The court will therefore appoint a guardian ad litem for the minor and will treat the plaintiff's Rule 60(b) motion for leave to file a motion for a pro ami hearing as both (a) a Rule 60(b) motion to set aside judgment and (b) a motion for leave to file a motion for a pro ami hearing. The court will hold a hearing on whether the set-aside-judgment motion should be granted.

II. MOTION FOR PRO AMI HEARING

The court also has before it the plaintiff's motion for pro ami hearing. The parties agree that the court should appoint a guardian ad litem to represent the minor's interest at this hearing.

The plaintiff's pro-ami-hearing motion will be properly before the court only if the court grants the plaintiff's leave-to-file motion; the leave-to-file motion will be properly before the court only if the court grants the plaintiff's Rule 60(b) set-aside-judgment motion; and the court needs to appoint a guardian ad litem and conduct a hearing before deciding whether the set-aside-judgment motion should be granted. However, so that all these issues can be heard at one time and in one hearing, the court will conditionally grant the leave-to-file motion; will conditionally grant the pro-ami-hearing motion; and will appoint the same guardian ad litem for both the Rule 60(b) hearing and the pro ami hearing. Thus, if the court grants the set-aside-judgment motion, the court can conduct a pro ami hearing at the same time. If the court denies the set-aside-judgment motion, the court can then rescind the granting of, and then deny, both the leave-to-file motion and the pro-ami-hearing motion.

* * *

Accordingly, it is the ORDER, JUDGMENT, and DECREE of the court as follows:

(1) Plaintiff Tracey McCall's motion under Rule 60(b) for leave to file a motion a for pro ami hearing (doc. no. 207) is treated as both (a) a motion for leave to file a motion for a pro ami hearing and (b) a Rule 60(b) motion to set aside the dismissal judgment in this case.
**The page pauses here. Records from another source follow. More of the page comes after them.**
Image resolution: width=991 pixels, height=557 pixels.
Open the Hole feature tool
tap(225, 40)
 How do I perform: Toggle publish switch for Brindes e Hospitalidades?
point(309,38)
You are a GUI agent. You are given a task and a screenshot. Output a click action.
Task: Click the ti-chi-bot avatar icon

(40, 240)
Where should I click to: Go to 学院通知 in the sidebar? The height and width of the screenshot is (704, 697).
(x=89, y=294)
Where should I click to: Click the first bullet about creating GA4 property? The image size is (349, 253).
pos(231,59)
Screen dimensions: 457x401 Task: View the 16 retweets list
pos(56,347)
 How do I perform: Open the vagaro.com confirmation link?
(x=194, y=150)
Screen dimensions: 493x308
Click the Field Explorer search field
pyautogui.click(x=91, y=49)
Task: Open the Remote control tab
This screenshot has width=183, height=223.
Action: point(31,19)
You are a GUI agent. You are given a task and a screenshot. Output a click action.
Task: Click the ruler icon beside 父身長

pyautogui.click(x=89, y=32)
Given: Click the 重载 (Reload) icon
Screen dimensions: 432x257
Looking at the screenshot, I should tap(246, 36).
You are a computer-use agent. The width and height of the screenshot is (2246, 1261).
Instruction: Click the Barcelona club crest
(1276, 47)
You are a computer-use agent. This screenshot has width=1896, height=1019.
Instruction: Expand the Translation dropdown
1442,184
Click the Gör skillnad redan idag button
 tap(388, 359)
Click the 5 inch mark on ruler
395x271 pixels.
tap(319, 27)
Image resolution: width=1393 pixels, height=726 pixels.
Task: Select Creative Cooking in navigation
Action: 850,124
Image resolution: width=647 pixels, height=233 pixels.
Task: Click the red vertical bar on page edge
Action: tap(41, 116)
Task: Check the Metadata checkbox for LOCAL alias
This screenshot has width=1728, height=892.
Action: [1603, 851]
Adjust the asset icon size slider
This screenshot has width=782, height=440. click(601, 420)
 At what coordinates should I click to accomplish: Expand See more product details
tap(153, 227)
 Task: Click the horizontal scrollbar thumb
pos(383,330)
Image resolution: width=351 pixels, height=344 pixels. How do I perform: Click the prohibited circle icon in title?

(2) Plaintiff McCall's motion for leave to file a motion for a pro ami hearing (doc. no. 207) and motion for a pro ami hearing (doc. no. 208) are conditionally granted.

(3) William C. Maddox, Esq., 567 West Main Street, Dothan, Alabama, 36301, 334.678.8100,, is appointed as guardian ad litem for the minor in this case.

(4) By agreement of the parties, the defendants are to pay the attorney's fees and expenses of the guardian ad litem, with those fees and expenses not to be subtracted from the amount of the proposed settlement.

(5) The clerk of the court is to arrange for the guardian ad litem to receive a copy of the file in this case.

(6) An on-the-record hearing on the Rule 60(b) motion to set aside the dismissal judgment (doc. no. 207) and, if granted, on the proposed fairness of the settlement to the minor is set for June 16, 2015, at 10:00 a.m. Counsel for the parties are to arrange for the hearing to be conducted by telephone. Counsel for all parties, the minor's mother, and the guardian ad litem are to be available for the hearing.

(7) On or before June 10, 2015, the guardian ad litem is to file a report that addresses all the issues raised in this opinion regarding whether the court should grant the Rule 60(b) motion to set aside the dismissal judgment (doc. no. 207) and, if so, whether the court should approve the proposed settlement for the minor. On or before June 12, 2015, the parties are to file their responses to the report.